Monday, October 25, 2010

The Week Before Halloween

With less than a week before Halloween, exactly a month before Thanksgiving, and exactly two months before Christmas Day, I have plenty of things to do and increasingly less time to do it. I got started early this week with the laundry. Not as early as I would have liked, but I still in by quarter of 10 and out by just after 11. For once, I timed it well. There was only one other person when I got there. As I was leaving, at least three or four other people arrived with big loads of laundry.

I didn't work until 2, so I had plenty of time to put the laundry away. After I finished that, I ran to the library really quick to return Charlie and Lola and The Fantastic Mr. Fox.

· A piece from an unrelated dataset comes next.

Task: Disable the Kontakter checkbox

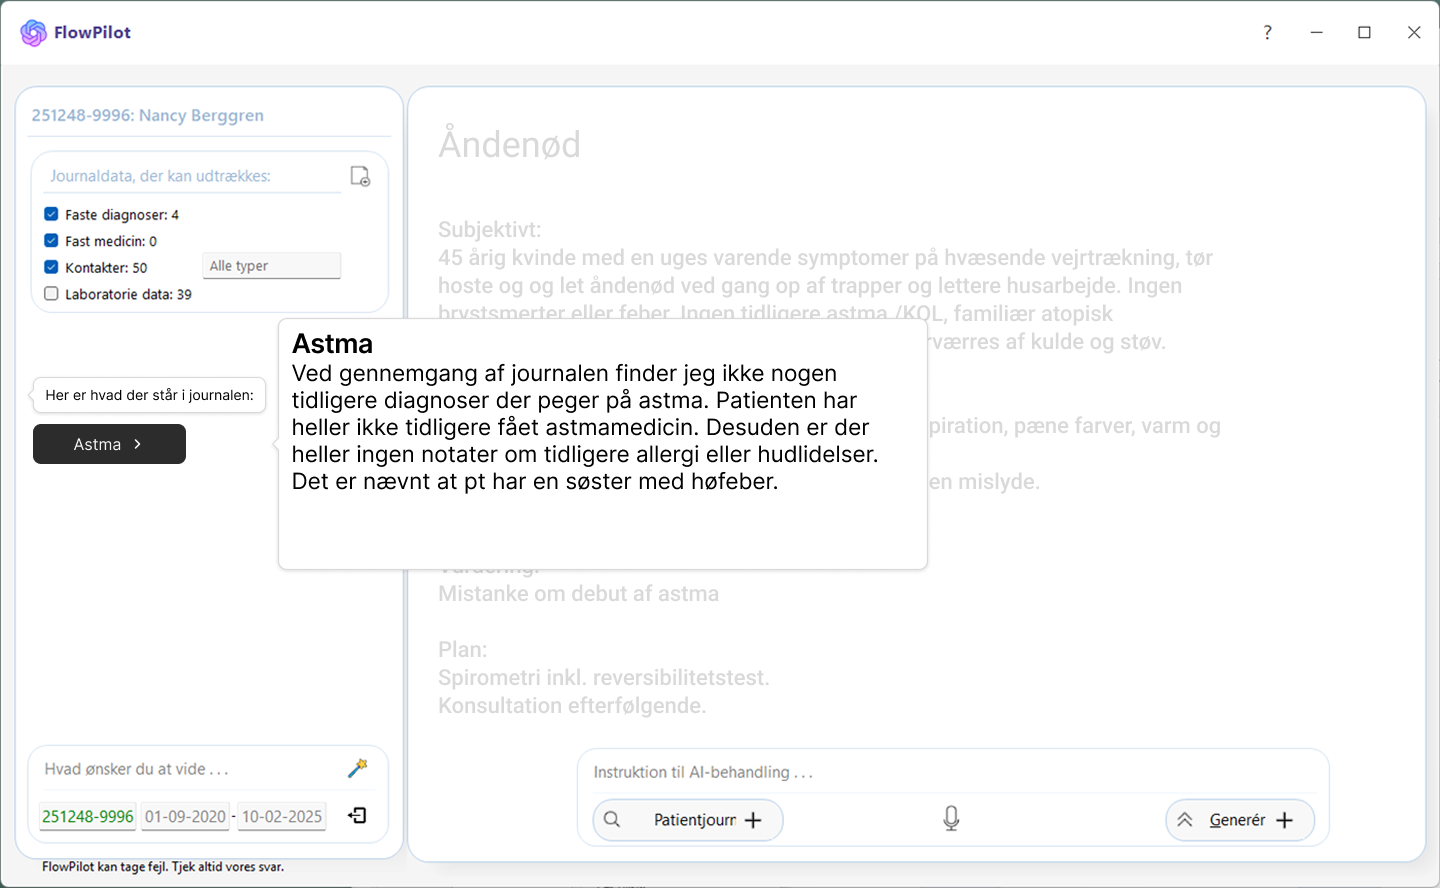Action: [51, 267]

When I got home, I worked on editing the Bowery Boys story we're currently writing. When Slip angers a gypsy, she puts a curse on him, the other Boys, Gabe Moreno, and Louie Dumbrowski that turns them all into women. They have to find the Gypsy to lift the curse...and figure out how to literally walk in someone else's high heels.

(I posted some other stories late last night as well. Look for two more fairy tales, a short Slip and Sach story, and a longer story about the Boys' trip to Niagara Falls at The Basement Clubhouse on our site The Riverside Rest!)

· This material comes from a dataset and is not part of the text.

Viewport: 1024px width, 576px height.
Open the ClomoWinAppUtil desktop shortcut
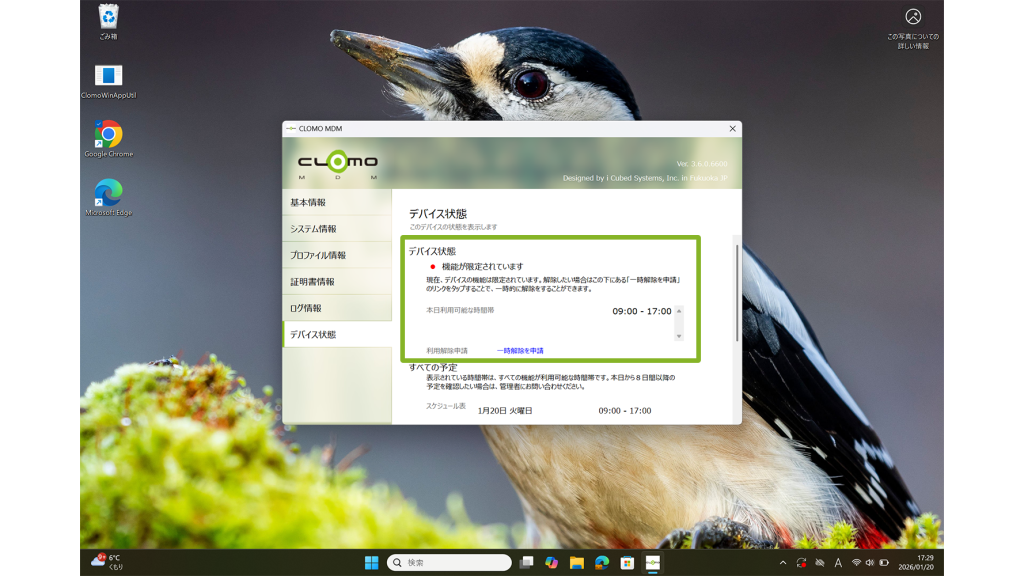[108, 77]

I got things done so quickly today, I even had time for a decent lunch of leftover chili and home-made rye bread with farm market honey before I changed into my uniform and left for work.

Work was very busy, and a bit of a pain. We had a lot of annoying people today, including one woman who held up my line when she didn't get half of what she was supposed to on her WIC Checks. I finally got fed up with waiting and put her things aside to take my now-long line. She threw a fit, even after the managers explain that you're supposed to get what the pamphlet says, not what you want or what a dairy man says you can get.

(Please, PLEASE read those WIC Checks pamphlets carefully before you come to the store! They tell you exactly what you should and shouldn't buy.)

Thankfully, I was able to get out and home with little fanfare. When I got home, I made an omelet with farm market vegetables and cheese for dinner and watched the first half of Paris '36 (or Faubourg '36). Monsieur Pigoli was the manager of the Chansonia for 35 years before the owner killed himself and the theater shut down. He's heartbroken when he is unable to keep his beloved son with him and the Chansonia is bought by a ruthless Fascist businessman. He thinks he might have a chance when the businessman reopens the Chansonia and he discovers that the businessman's mistress is a wonderful singer. But she might be too good for the small-time music hall...and too embroiled on the wrong side the left-leaning, strike-encouraging stagehand who is pursuing her.

Though technically this isn't a musical, music does play a big part in this tale of changing politics, broken dreams, and lost memories in Paris just as the Popular Front came in. I'm especially enjoying Pigoli's tale. The story of the mistress and the striker is a bit more conventional, but still touching.